The Hardware Acceleration module in Neurenix provides a comprehensive set of tools for leveraging various hardware accelerators to optimize the performance of machine learning workloads. Its unified device abstraction, support for multiple hardware backends, automatic optimization techniques, and distributed execution capabilities make it a powerful solution for accelerating machine learning applications across different hardware platforms.

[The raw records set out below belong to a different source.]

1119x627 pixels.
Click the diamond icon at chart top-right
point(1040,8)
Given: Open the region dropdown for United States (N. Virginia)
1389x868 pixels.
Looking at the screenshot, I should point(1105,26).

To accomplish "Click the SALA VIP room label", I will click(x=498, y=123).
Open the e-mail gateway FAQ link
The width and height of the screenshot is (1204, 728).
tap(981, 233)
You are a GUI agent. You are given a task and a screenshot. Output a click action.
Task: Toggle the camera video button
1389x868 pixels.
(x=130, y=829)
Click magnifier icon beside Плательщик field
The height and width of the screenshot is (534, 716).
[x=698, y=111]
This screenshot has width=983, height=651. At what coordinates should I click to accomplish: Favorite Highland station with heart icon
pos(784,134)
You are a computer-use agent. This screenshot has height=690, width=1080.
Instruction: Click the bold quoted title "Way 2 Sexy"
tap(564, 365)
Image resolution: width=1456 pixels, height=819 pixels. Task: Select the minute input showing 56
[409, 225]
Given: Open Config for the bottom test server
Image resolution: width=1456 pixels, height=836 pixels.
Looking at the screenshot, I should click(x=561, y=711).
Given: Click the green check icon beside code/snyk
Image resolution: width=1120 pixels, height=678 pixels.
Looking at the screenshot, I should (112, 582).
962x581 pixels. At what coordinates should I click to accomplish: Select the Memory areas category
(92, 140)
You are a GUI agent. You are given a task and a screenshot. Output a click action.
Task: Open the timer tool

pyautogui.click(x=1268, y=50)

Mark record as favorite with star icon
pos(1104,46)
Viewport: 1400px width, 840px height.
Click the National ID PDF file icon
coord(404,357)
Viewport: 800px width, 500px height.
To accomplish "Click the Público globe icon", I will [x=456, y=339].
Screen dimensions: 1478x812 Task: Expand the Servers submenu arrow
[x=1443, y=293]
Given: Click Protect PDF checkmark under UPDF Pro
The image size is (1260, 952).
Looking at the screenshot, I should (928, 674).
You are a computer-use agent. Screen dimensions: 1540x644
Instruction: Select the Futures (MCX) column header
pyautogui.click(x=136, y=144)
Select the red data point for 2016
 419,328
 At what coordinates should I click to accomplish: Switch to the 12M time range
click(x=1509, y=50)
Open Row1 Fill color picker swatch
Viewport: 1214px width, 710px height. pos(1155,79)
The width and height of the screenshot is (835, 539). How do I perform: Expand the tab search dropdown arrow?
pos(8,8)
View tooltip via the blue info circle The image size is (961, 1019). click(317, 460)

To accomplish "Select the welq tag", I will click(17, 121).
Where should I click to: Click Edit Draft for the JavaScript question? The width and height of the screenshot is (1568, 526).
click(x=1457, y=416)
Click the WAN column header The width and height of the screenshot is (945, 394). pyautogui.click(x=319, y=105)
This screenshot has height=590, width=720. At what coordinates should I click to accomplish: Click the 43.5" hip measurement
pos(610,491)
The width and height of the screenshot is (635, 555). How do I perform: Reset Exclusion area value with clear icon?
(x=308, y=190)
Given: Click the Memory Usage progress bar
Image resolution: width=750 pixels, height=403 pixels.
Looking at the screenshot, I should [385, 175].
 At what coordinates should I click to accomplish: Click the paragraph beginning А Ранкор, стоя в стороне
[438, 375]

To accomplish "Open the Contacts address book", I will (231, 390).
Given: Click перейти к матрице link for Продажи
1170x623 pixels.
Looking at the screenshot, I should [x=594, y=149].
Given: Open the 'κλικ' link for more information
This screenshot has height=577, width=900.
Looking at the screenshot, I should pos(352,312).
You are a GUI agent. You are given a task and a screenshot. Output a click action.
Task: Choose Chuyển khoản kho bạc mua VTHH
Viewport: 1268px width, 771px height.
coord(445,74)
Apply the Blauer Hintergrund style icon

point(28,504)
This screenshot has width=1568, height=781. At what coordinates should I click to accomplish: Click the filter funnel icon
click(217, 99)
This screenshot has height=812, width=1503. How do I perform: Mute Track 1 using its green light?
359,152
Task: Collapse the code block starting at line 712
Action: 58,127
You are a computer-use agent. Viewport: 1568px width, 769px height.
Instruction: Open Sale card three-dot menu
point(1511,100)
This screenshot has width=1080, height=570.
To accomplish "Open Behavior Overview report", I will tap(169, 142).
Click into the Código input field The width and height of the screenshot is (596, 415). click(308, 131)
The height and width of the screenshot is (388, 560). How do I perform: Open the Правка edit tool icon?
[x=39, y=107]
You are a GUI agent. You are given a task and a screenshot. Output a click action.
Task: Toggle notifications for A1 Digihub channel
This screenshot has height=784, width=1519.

Compared to other frameworks like TensorFlow, PyTorch, and Scikit-Learn, Neurenix Hardware offers advantages in terms of hardware support, optimization techniques, and ease of use. Its multi-language architecture ensures optimal performance while maintaining a user-friendly interface, making it suitable for both research and production environments.

By following the best practices and tutorials outlined in this documentation, users can leverage the full power of their hardware to accelerate machine learning workloads, from training large models on high-performance GPUs to deploying optimized models on edge devices.